DATA LINES:

= = =

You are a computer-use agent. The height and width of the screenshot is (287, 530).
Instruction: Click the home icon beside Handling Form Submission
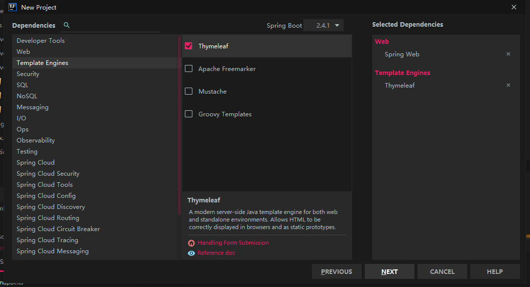click(191, 243)
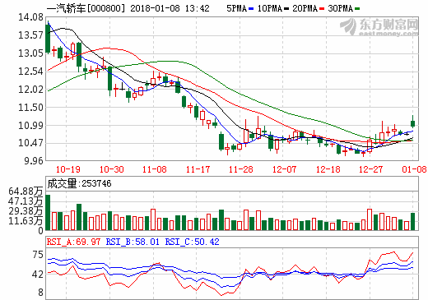The width and height of the screenshot is (428, 300).
Task: Click the tallest green volume bar
Action: [48, 212]
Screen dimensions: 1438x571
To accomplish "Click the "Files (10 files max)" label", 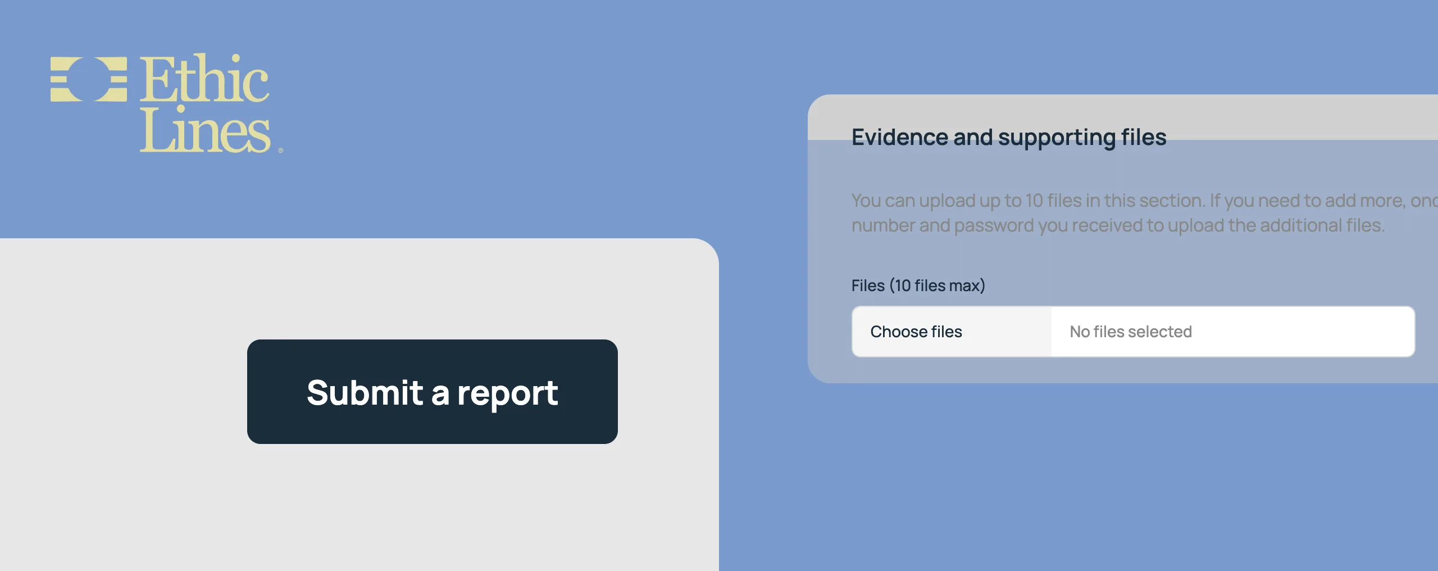I will (x=918, y=286).
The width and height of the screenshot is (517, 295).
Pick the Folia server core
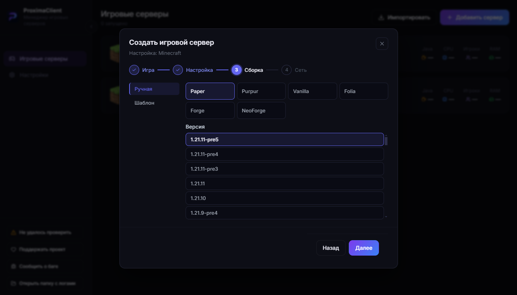[364, 91]
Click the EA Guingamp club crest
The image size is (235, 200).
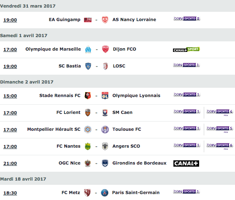pos(88,20)
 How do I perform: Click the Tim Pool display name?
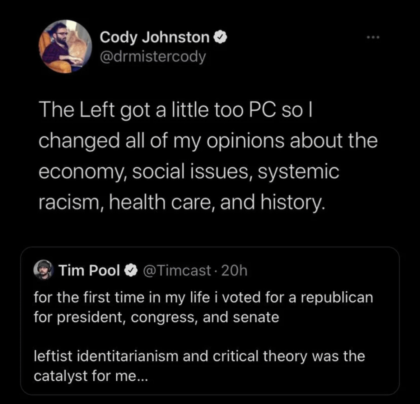[x=89, y=271]
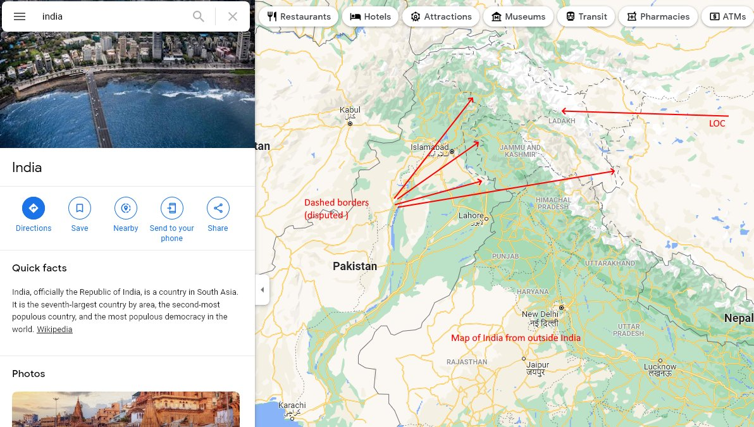Select the Attractions category chip

441,16
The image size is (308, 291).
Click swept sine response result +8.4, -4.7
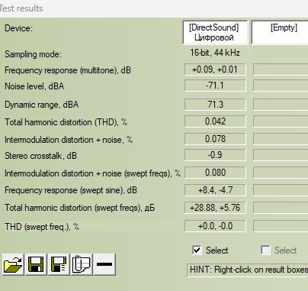(x=215, y=190)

= = =

EXERCISE TASK: Reproduce the rows verbatim from the line with "The image size is (308, 291)." up to and including the final line of the rows. Leave the pictures out of your answer.

RESULT OF THE TASK:
The image size is (308, 291).
Click swept sine response result +8.4, -4.7
(x=215, y=190)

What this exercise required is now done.